I hear you, Mary

tunnel, cave, fortress

(This is a real time conversation in my head that began on Good Friday and continues inconveniently and honestly, into the Easter season).

Connecting with Scripture

A wise woman I know leads Advent retreats in which she invites retreatants to imagine the role that they might play in the nativity story and anything is fair game– people, livestock, and inanimate objects. The point of the exercise is to imagine yourself in the story. I love it. I especially love it because I find that it changes for me each year. This year, I decided to enter into the passion narrative to find which experience I find myself most closely relating to. I continually found myself circling around the empty tomb of Jesus.

What do I mean?

The tomb is a unique part of the story. In some ways it is a small detail, an unnecessary place for burial as it turns out. Then again, it provides the punchline of the story; had there been no tomb to lay the crucified Lord in, or no need of a tomb, the entire story changes. Without the empty tomb, how would we understand resurrection?

Depending on how you look at it, the tomb is indirectly involved in the experience of the passion, or (if we’re imagining its participation) perhaps it was satisfied to have been given a role—any role–at all. If stones could speak, I wonder if they might have grieved for having lost the identity as a place of resting for the Word made flesh (if even in so doing, the Paschal mystery was revealed to the world)? Jesus’ resurrection changed everything, and  at the end of the day the tomb that may have felt itself very honored to have had any role to perform in service to the King of Kings, is left un-necessary, discarded…empty.

Grappling


Recently our family began to share the news that we were expecting, which is a joyful proclamation in this season of new life, I can tell you. Not long after, our first ultrasound images revealed a baby with no heartbeat. Our follow-up ultrasound was scheduled for 3:00 on Good Friday; the irony of this situation was not lost on us.  I knew what we would find even as they wrote up our appointment reminder cards, hopeful as I wanted to be. The appointment revealed that I, too, am empty. No longer filling the role I understood myself to have filled weeks earlier.
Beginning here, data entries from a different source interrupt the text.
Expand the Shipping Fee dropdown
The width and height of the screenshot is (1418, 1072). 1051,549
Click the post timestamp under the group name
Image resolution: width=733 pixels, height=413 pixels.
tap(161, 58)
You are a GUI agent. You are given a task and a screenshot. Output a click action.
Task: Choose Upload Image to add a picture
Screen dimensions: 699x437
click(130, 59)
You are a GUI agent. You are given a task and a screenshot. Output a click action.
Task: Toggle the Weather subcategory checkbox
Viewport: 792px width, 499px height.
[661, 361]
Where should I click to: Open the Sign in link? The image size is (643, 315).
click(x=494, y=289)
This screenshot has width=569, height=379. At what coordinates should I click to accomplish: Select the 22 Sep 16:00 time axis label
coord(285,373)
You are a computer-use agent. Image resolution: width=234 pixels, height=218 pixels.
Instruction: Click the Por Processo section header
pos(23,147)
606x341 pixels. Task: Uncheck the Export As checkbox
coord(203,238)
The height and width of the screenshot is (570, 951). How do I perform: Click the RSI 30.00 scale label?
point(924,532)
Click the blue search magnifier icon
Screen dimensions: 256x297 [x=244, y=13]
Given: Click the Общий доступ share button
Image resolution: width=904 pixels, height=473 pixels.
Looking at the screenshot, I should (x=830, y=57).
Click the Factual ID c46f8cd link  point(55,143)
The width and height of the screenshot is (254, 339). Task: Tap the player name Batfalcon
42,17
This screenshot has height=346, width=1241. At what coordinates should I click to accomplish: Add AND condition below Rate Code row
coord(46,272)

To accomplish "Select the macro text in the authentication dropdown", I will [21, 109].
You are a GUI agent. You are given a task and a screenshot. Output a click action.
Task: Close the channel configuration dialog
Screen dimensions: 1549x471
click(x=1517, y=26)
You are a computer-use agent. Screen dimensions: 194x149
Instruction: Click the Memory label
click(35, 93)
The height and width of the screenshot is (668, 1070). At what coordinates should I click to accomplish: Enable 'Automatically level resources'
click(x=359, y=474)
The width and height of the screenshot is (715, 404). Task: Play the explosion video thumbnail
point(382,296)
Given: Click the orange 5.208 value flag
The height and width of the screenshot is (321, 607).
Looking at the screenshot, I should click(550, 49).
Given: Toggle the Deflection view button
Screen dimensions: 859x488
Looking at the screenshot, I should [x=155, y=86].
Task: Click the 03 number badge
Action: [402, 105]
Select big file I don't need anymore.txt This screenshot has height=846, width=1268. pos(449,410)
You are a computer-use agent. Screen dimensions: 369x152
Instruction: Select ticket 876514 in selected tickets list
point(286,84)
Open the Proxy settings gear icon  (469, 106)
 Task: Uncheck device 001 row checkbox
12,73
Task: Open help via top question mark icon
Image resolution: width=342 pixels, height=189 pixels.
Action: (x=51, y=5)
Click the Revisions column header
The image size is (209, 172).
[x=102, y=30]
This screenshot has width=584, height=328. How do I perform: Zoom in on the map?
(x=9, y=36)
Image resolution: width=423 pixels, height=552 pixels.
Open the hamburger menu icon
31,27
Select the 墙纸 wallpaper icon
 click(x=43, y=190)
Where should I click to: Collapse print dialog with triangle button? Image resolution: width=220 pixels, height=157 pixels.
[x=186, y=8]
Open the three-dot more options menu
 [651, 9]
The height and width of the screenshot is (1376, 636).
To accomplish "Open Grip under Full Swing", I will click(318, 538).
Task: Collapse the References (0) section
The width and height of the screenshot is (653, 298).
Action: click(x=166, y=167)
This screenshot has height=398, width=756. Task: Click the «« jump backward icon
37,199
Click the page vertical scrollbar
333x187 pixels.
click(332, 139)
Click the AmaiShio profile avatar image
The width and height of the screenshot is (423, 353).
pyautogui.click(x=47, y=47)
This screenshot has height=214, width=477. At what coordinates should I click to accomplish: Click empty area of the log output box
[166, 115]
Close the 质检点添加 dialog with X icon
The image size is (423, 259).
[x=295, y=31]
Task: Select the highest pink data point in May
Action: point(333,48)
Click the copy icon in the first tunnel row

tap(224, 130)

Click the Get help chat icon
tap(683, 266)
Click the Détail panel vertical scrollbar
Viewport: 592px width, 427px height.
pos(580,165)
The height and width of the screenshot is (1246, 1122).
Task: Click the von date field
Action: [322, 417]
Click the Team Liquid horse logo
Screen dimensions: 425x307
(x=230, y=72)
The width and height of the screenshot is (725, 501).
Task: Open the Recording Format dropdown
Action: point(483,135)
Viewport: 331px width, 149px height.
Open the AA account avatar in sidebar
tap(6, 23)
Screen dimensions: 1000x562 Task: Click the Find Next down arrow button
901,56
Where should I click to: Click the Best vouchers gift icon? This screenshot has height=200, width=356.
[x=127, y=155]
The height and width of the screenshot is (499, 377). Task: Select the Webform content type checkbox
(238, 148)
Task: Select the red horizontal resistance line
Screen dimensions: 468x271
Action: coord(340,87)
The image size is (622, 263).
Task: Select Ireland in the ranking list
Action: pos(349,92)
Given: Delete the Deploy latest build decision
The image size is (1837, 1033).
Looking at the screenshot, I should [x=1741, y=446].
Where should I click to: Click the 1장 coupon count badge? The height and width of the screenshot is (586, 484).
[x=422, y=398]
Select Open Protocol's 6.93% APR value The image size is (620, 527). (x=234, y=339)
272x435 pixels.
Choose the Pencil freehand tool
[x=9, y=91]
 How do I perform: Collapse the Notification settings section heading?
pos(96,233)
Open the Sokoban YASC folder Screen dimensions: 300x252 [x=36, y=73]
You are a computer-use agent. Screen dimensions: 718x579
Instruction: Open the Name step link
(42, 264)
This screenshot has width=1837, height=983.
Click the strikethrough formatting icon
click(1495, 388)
Grief has landed in my lap and I am grappling with how to make meaning of it. How in these moments of emptiness and frustration and this season of resurrection, do I bear the truth of circumstantial woundedness and choose joy?  How do I sit with the story of Lazarus or Mary & Jesus’ garden chat when my own cries feel as though they have been given little response?

One gift that has come out of a particularly somber Triduum celebration is that I have found a collection of voices that have helped to name at least a portion of this journey that I’ve admittedly paid little attention to before this year: The terrifying and valuable fruit of entering into the grief and sadness of Good Friday with my own reality. (See also, this, and this and this, and most of all, this:

“But for those of you hunkered down on Good Friday, identifying with the loss of this day in agonizing ways, ways that you did not want to understand the cross, I am your sister this year. When too many things still feel dead and resurrection feels as unlikely and impossible as it must have on this day all those years ago, I can’t help but believe Jesus has his eye on us specifically. Who can better understand the cross than the man who chose it? Who better to hold us close in our loneliness than the man who was left to suffer all alone? Nobody, not one human being on this earth understands a dark Friday more than Jesus, well before anyone thought to put a ‘Good’ in front of it.”   –Jen Hatmaker, When Treasured Things are Dead

Walking with Mary Magdalene

The wisdom of those who are mixed up in suffering and carrying it with them to the foot of the cross–How could I have missed this detail before? I don’t just mean those whose suffering coincides with Holy week, but those whose lived experience has been filled with suffering, who perservere in faith alongside of Christ in his passion, as long as that may take. 

I recognize that it is the Easter season, and I don’t want to stay mired down in the weary tones of Good Friday. I, too, celebrate that Christ won the victory over the grave, particularly as it is this very resurrection that gives me the solace this mama heart is seeking. Someone recently shared with me an insight that “‘Good Fridays’ don’t always happen on Good Friday and ‘Easters’ don’t always happen on Easter Sunday” (or something to that effect); and there is a great deal of peace in hearing this.

We read in today’s Gospel that Mary Magdalene, too, is focused on the empty tomb. Even when the risen Lord calls her by name, she cannot recognize him but believes him to be a gardener instead. It would seem that Mary’s witness is a much closer match to my experience than that of the empty tomb itself.  I can identify with Mary whose experiences blinded her to the reality that was standing before her and I do not want to stay there. In a new way, I hope alongside of Mary Magdalene that the risen Christ might be revealed to me at a time when I am able to hear him more clearly calling my name.